*** Opening RECORDS PROVIDED ***
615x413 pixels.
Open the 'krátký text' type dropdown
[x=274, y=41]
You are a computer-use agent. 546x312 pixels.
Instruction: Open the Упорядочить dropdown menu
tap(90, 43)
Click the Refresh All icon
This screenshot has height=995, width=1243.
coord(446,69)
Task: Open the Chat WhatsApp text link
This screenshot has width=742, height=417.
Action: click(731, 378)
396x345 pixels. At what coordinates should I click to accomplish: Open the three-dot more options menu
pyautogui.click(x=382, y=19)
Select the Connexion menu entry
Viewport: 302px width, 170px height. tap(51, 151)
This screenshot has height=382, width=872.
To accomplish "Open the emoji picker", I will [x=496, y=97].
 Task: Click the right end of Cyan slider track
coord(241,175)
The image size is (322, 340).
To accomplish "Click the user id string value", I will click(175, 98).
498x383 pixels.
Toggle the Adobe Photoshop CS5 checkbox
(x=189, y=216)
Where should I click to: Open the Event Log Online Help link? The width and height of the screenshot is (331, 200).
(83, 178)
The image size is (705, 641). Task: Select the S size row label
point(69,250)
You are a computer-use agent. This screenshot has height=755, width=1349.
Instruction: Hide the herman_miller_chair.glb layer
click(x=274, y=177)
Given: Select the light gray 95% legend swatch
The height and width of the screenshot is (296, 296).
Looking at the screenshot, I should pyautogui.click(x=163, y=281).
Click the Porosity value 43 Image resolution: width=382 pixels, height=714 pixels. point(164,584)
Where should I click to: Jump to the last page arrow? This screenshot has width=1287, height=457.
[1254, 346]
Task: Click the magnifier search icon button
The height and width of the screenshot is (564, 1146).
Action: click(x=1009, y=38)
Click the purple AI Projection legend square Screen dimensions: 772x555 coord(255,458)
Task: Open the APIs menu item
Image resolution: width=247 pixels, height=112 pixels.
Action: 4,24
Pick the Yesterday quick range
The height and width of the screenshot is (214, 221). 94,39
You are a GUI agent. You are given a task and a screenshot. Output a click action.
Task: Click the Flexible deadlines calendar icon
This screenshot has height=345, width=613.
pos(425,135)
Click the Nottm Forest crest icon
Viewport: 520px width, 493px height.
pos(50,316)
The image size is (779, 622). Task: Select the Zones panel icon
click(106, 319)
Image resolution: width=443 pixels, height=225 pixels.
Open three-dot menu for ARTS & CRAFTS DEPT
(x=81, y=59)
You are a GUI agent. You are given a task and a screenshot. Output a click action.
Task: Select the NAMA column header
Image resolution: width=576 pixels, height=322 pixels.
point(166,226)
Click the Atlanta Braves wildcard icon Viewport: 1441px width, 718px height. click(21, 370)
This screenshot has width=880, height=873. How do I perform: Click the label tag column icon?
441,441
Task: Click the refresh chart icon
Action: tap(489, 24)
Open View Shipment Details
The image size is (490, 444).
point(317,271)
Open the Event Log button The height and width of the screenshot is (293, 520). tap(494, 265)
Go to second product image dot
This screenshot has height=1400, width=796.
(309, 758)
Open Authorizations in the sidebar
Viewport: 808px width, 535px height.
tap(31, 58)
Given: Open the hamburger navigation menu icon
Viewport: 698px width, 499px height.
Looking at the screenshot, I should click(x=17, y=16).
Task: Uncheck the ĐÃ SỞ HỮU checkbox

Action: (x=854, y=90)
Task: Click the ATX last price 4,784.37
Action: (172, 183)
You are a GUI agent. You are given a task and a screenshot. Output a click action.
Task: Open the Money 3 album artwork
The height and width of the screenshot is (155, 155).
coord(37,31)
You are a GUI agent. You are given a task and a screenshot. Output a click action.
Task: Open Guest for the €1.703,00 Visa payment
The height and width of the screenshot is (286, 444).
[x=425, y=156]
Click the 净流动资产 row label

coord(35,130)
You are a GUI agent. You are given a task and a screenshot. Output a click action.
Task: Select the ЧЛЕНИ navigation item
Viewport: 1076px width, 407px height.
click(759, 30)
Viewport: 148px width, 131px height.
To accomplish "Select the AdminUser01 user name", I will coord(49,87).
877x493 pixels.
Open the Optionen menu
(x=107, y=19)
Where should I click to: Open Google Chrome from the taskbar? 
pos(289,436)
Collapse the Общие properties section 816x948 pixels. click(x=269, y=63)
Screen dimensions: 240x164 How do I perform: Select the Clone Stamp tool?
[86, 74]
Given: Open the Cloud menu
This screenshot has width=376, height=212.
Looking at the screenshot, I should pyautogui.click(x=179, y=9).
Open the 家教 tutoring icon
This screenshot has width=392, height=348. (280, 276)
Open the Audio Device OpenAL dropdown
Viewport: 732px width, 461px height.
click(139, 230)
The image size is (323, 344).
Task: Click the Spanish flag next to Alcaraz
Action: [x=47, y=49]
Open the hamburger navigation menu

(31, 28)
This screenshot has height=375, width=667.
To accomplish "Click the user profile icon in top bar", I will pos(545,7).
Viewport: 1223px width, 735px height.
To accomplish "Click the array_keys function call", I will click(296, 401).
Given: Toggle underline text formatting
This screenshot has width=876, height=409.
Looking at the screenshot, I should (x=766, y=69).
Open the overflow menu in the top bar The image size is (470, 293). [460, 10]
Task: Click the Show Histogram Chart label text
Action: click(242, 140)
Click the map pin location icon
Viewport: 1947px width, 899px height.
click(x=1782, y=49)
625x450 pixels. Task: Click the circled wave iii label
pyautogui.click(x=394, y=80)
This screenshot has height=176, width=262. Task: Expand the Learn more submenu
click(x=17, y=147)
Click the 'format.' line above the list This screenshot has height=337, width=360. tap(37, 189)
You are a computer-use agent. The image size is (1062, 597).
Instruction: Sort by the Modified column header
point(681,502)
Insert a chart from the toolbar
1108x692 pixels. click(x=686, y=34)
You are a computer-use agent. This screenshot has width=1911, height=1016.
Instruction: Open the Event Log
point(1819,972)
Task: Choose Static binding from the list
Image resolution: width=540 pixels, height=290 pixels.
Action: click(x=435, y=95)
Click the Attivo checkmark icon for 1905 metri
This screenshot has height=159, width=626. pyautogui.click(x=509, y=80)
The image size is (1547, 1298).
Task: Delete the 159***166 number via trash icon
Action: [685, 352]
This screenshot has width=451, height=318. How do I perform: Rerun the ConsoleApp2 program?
*** Closing RECORDS PROVIDED ***
Every line containing the word "will" must be copied from the material above.

EXERCISE RESULT.
To accomplish "Open the emoji picker", I will [x=496, y=97].
To accomplish "Click the user id string value", I will click(175, 98).
To accomplish "Select the AdminUser01 user name", I will coord(49,87).
To accomplish "Click the user profile icon in top bar", I will pos(545,7).
To accomplish "Click the array_keys function call", I will click(296, 401).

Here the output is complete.